Exercise description :: Copy, from the entries below, each line where the word "phẩm" can be found.

*** Opening Raw data ***

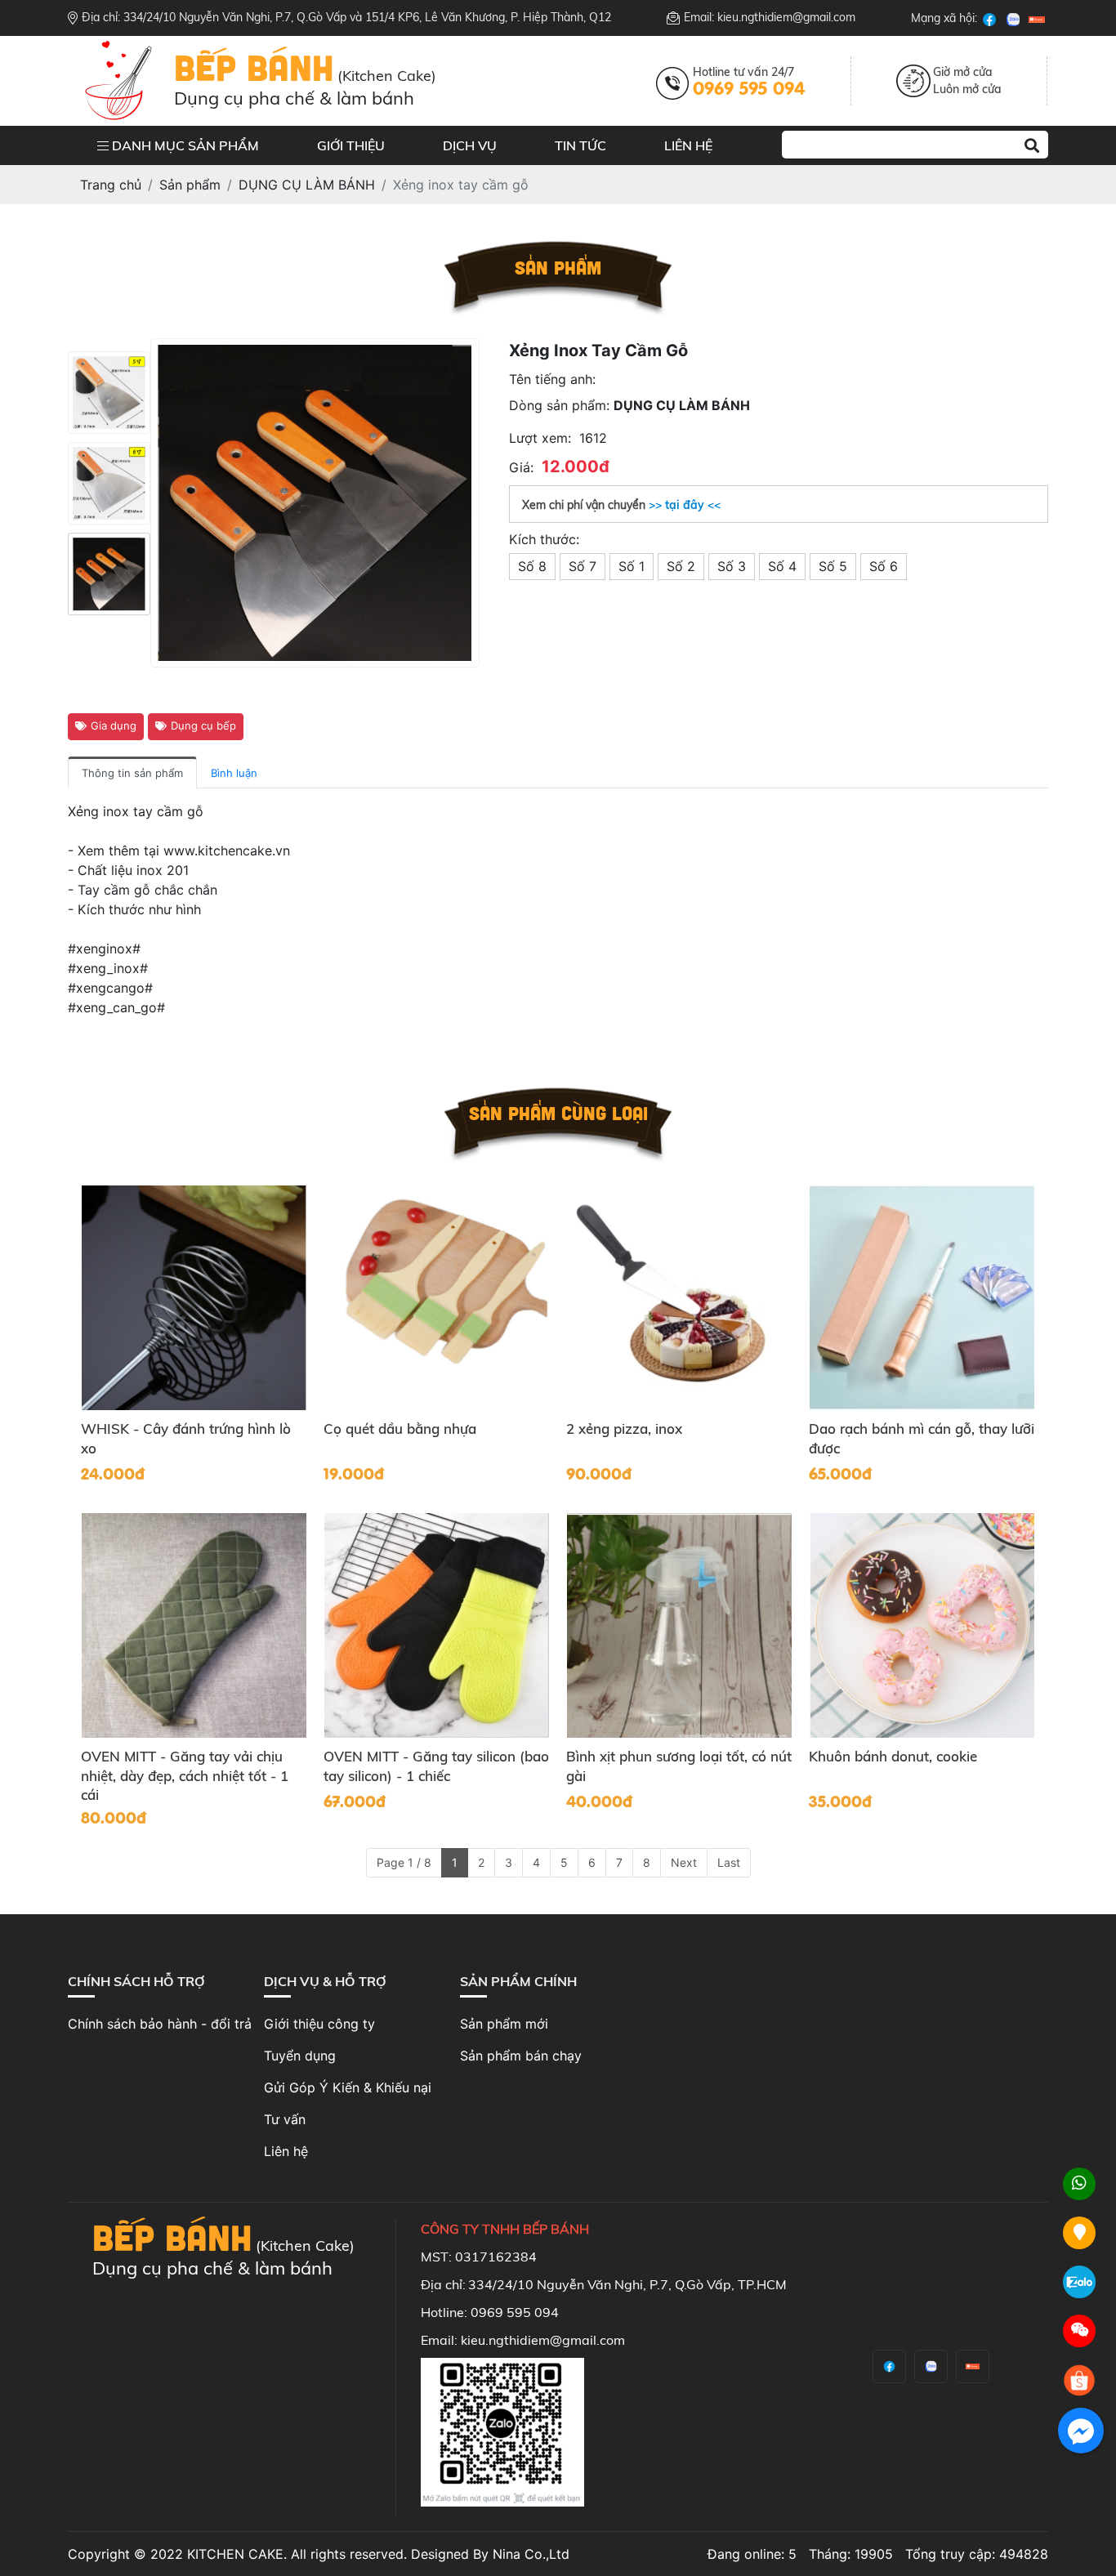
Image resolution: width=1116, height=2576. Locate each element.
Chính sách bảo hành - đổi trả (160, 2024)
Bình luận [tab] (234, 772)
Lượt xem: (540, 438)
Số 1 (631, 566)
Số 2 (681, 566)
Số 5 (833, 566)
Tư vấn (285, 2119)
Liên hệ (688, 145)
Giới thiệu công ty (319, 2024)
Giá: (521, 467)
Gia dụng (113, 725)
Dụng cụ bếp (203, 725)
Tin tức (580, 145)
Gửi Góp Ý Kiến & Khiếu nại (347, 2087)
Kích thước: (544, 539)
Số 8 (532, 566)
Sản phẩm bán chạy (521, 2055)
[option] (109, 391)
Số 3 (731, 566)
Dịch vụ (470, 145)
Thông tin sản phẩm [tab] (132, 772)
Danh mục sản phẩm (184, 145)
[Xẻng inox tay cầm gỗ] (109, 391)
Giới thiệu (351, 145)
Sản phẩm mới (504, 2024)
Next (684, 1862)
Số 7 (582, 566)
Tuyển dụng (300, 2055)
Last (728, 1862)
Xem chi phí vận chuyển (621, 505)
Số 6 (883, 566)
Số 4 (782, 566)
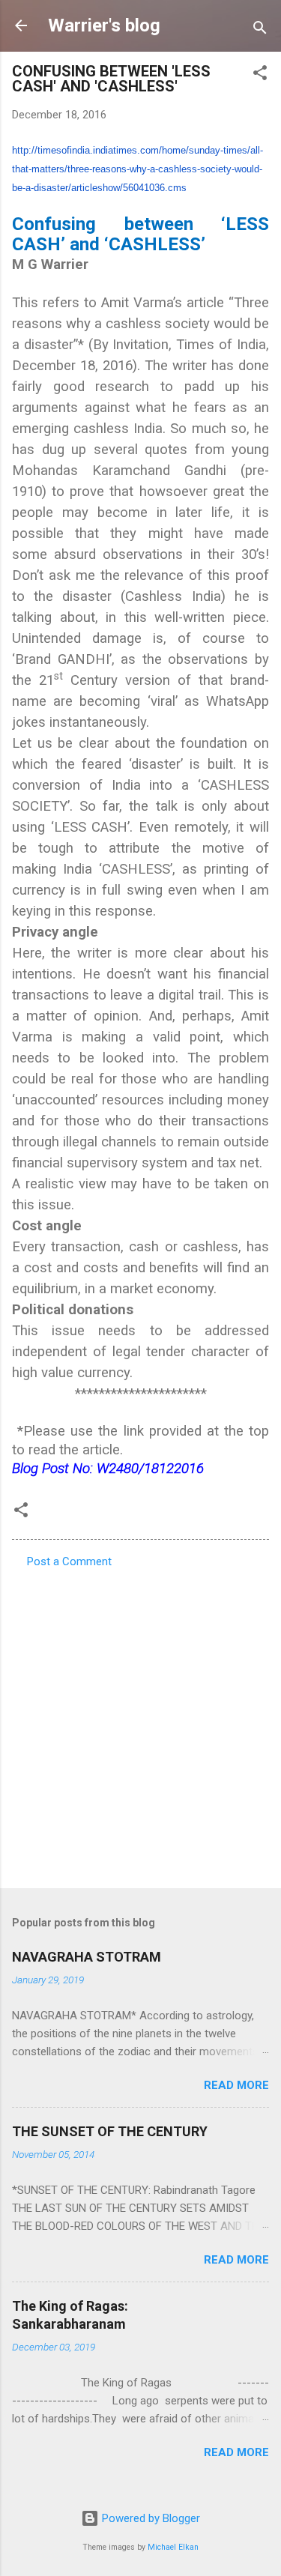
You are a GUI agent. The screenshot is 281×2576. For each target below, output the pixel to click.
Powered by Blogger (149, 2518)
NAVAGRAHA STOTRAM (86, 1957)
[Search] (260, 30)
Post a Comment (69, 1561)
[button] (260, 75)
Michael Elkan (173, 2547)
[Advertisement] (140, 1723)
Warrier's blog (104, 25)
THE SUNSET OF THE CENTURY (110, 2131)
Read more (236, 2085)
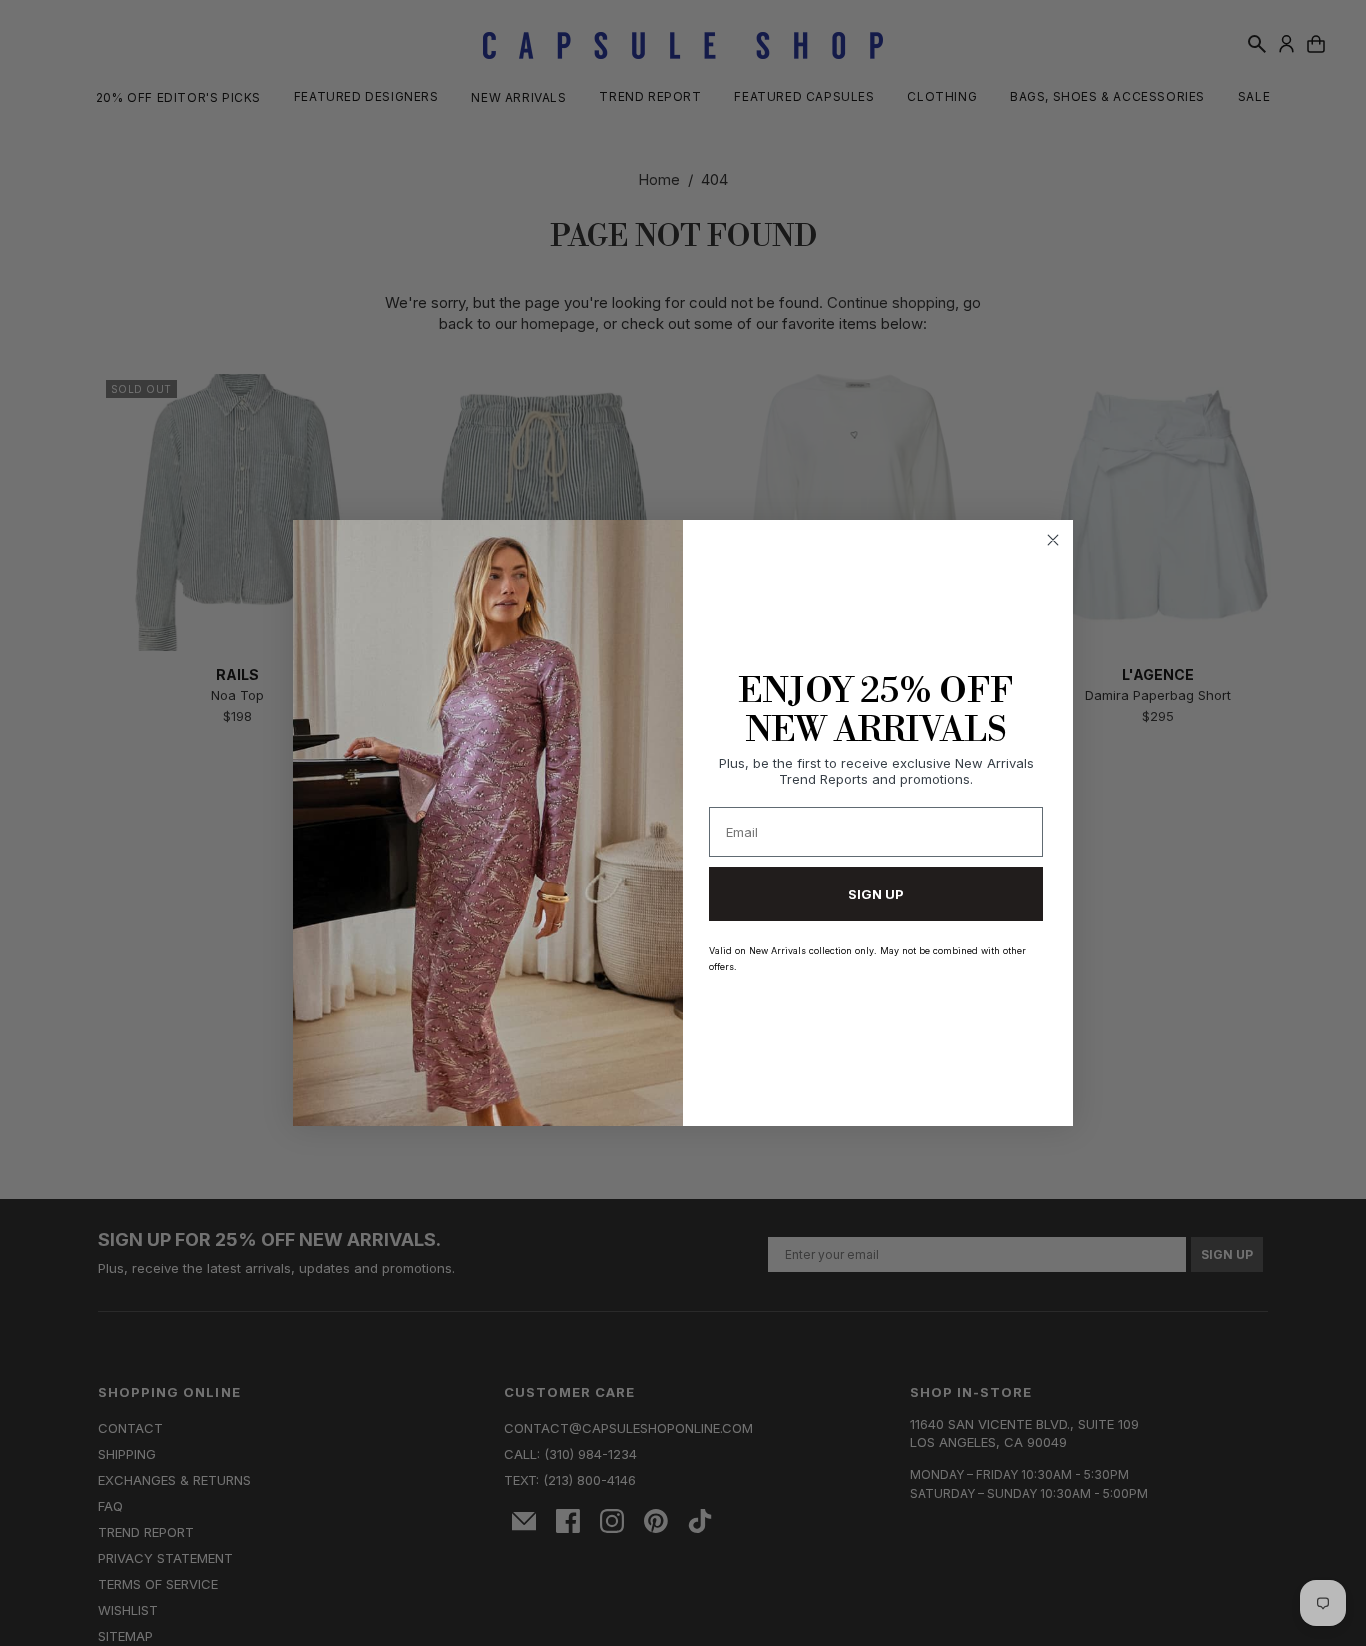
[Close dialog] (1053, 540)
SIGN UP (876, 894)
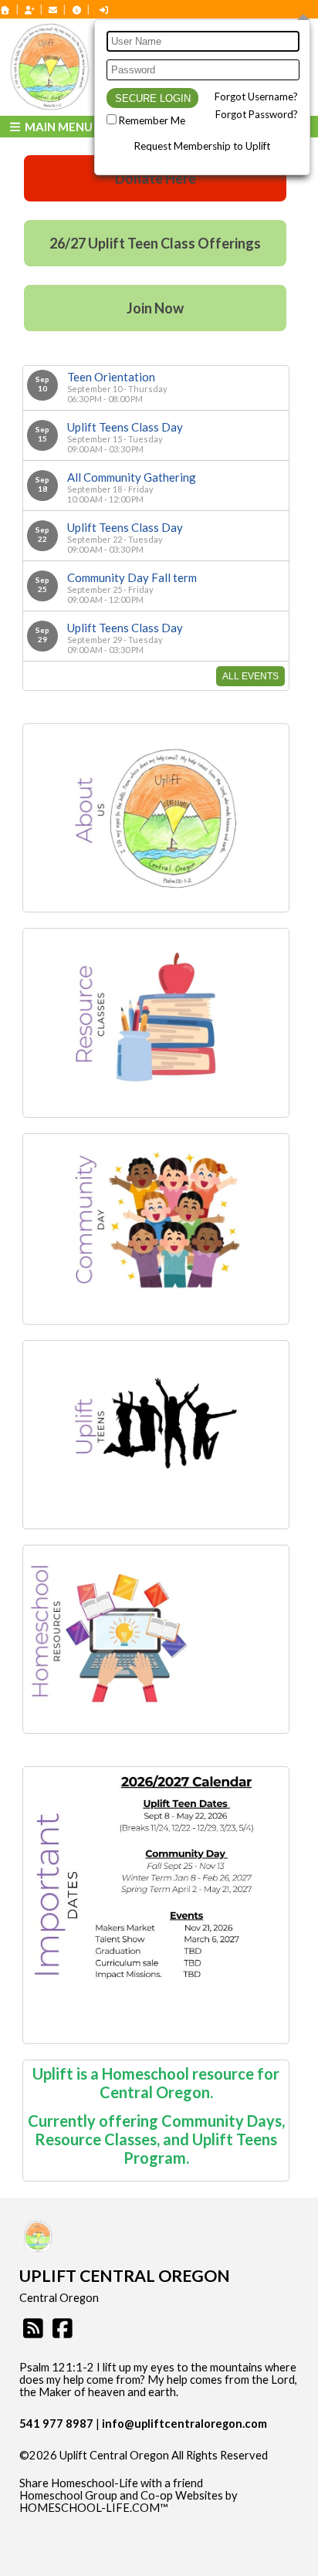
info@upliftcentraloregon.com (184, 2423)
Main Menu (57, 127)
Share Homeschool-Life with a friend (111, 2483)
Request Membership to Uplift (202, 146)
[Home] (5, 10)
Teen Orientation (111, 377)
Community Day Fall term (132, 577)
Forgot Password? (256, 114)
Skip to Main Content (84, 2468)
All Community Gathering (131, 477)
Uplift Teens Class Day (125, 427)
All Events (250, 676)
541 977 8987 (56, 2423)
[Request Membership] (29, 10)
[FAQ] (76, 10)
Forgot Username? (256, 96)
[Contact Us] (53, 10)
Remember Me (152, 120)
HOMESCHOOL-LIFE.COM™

*** Closing Raw data ***

Result for this task ::
Sản phẩm bán chạy (521, 2055)
Thông tin sản phẩm [tab] (132, 772)
Danh mục sản phẩm (184, 145)
Sản phẩm mới (504, 2024)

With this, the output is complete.